> _ЗАДАНИЕ_
Перескажите отрывок в двух предложениях.

> _ОТРЫВОК_
»»

Мастер Гамбс и Маргарита - Страница 8
Нога эта, которая так привлекла внимание Васисуалия Андреевича, принадлежит Никите Пряхину. "Темный, панцирный ноготь" — это уже не ноготь, а извините, коготь. А вспомнив "Контору по заготовке Когтей и Хвостов", мы без труда устанавливаем подлинный, копытно-рогатый облик Никиты. Аналогичным образом идентифицируется "злой, как черт" Гигиенишвили с "дьявольскими глазами".

««

Строки из набора данных:
»»

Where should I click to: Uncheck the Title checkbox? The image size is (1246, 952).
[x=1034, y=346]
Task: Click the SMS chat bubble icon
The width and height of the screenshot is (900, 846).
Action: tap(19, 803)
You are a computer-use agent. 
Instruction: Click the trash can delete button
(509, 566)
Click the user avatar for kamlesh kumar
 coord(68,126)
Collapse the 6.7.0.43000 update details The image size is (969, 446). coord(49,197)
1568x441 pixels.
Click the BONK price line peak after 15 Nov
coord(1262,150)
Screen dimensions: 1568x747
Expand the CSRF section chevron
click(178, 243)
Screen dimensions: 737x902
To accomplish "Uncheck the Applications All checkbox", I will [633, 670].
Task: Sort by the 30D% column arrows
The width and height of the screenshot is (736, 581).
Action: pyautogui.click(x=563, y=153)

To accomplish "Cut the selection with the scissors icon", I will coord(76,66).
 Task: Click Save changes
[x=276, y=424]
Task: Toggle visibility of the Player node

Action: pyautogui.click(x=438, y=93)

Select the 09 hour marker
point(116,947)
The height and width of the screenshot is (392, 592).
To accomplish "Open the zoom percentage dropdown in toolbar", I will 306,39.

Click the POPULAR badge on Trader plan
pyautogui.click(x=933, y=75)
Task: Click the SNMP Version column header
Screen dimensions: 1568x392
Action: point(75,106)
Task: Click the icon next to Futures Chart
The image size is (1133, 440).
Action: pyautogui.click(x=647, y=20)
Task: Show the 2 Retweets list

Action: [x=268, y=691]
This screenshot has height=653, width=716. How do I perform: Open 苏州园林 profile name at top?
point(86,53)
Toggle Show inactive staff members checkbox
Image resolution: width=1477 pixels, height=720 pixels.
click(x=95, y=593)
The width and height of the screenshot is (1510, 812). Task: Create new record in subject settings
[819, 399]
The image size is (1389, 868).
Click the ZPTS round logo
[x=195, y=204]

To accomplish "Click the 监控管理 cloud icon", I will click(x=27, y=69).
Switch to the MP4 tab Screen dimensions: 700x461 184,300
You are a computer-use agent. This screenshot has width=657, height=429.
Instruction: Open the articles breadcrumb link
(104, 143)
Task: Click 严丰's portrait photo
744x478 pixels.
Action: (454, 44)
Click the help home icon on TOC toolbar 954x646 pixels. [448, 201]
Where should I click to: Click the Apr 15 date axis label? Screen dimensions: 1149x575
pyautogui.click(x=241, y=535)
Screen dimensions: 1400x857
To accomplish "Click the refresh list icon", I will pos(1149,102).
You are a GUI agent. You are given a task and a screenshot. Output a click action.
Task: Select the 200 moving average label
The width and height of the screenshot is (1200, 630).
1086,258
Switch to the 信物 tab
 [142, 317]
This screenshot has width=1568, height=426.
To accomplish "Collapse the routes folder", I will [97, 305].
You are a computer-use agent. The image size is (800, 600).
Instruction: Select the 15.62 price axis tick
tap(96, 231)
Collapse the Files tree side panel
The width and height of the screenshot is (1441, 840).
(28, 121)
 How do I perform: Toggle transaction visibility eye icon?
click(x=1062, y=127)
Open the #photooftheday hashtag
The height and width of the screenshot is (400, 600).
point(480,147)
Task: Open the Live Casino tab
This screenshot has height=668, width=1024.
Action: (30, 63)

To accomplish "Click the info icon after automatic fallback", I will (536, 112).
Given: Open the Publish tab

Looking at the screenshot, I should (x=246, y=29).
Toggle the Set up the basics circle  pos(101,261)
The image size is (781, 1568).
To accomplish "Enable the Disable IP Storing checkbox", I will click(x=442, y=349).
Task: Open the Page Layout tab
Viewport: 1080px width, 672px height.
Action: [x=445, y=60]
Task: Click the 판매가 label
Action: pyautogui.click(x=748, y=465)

««

> _ОЖИДАЕМЫЙ ОТВЕТ_
Нога, привлекшая внимание Васисуалия Андреевича, принадлежит Никите Пряхину, и его «темный, панцирный ноготь» на деле оказывается когтем, что вместе с «Конторой по заготовке Когтей и Хвостов» выдает подлинный копытно-рогатый облик Никиты. Так же опознается и Гигиенишвили, «злой, как черт», с «дьявольскими глазами».